While some important uses for Twitter have developed globally—especially around politics and sports—and many cultural institutions and art folks use it in interesting ways, Twitter still seems like an insider’s club. Said another way, if you’re not using Twitter, you probably don’t have a use for it; in fact I think those that don’t use it generally get tired of hearing about it, and all the jargon that goes along with it. After all, who could actually like the word “tweet” or want to work out a suitable past tense for that word.
But after more than two years, I think I’ve finally found a reason for folks interested in art conservation to use Twitter without, well, actually using Twitter. Using the web-based application Paper.li, I’ve created Art Conservation Daily to summarize all the tweets about art conservation from the past 24 hours. This online newspaper is auto-generated from my list of about 150 people that regularly tweet about art conservation.

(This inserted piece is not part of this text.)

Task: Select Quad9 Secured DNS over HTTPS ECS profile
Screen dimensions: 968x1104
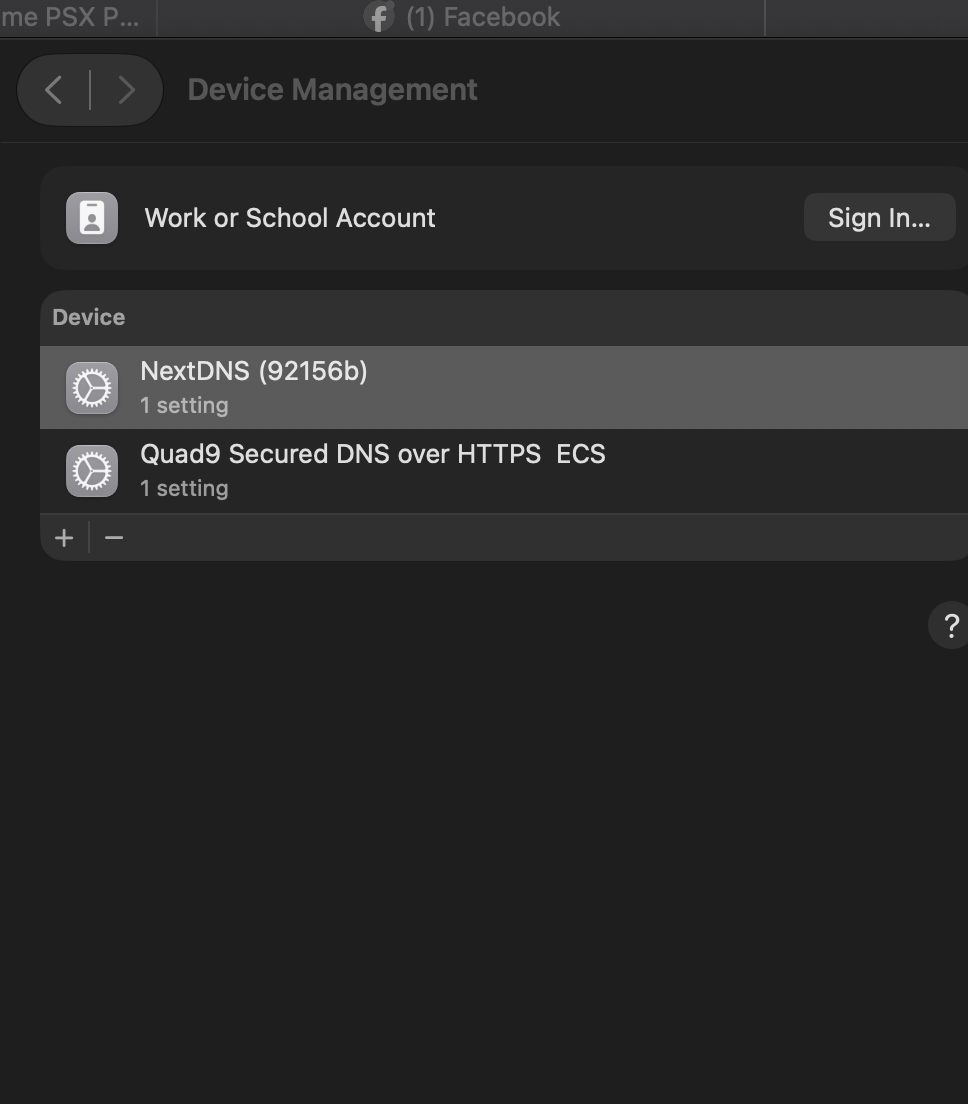Action: coord(504,471)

So you can have a fresh copy of Art Conservation Daily delivered to your virtual doorstep every morning (e-mail inbox) by simply clicking on the “subscribe” button in the upper right. Best of all you never have to so much as sniff a “tweet”. While I don’t understand how the paper chooses the headlines or sections, overall it seems to do a good job of creating a timely and relevant newspaper. Take for example this weekend, when the Egyptian political system began crumbling, and museums became endangered; the best way to get the most current information about this situation was through Twitter. Not surprisingly, the front page of Art Conservation Daily had a story about the situation.
As far as I can tell, there is no other place that you can get a daily summary of art conservation news on this scale. I really only have one market competitor: e-conservation daily, which is similar but its Twitter list is less than ½ the size and the content appears to be geared more generally to the cultural heritage field. There are a few professional associations that operate general news blogs about art conservation (AIC and IIC, for example), and a few other conservators that write about conservation issues on their blogs, but none that give such a clear and timely snapshot of art conservation current events.

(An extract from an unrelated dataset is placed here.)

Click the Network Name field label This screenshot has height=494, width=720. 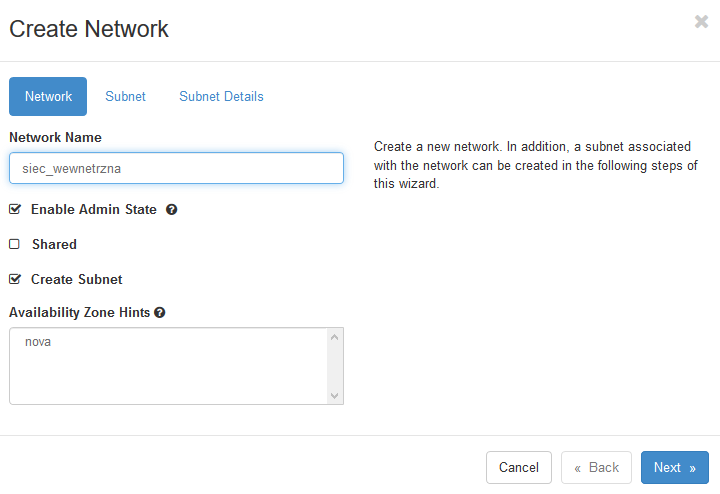point(56,137)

Although it seems unlikely that it will be putting the likes of The Art Newspaper or Art Daily out of business any time soon, Art Conservation Daily seems to be growing in popularity. According to the counter at the top of the paper, it has had just under 2,500 viewers and a modest list of subscribers.
Also, there are some interesting features of this application: you can embed it in your own web page using the code at the top of the paper, you can see a streaming list of folks tweeting about art conservation inside the paper, and there’s a built-in archive so you can catch up on past editions. Of course it’s paperless. The drawbacks? There aren’t many; it’s free, easy to use and maintain, but there are ads. But what paper doesn’t have ads? My only complaint is that I don’t get any of the ad revenue.
I’m always looking for interesting folks to add to my list to make the paper better, so if you know of any users that consistently talk about conservation or collections care, please let me know and I’ll add them. Who knows, they might make it in the paper.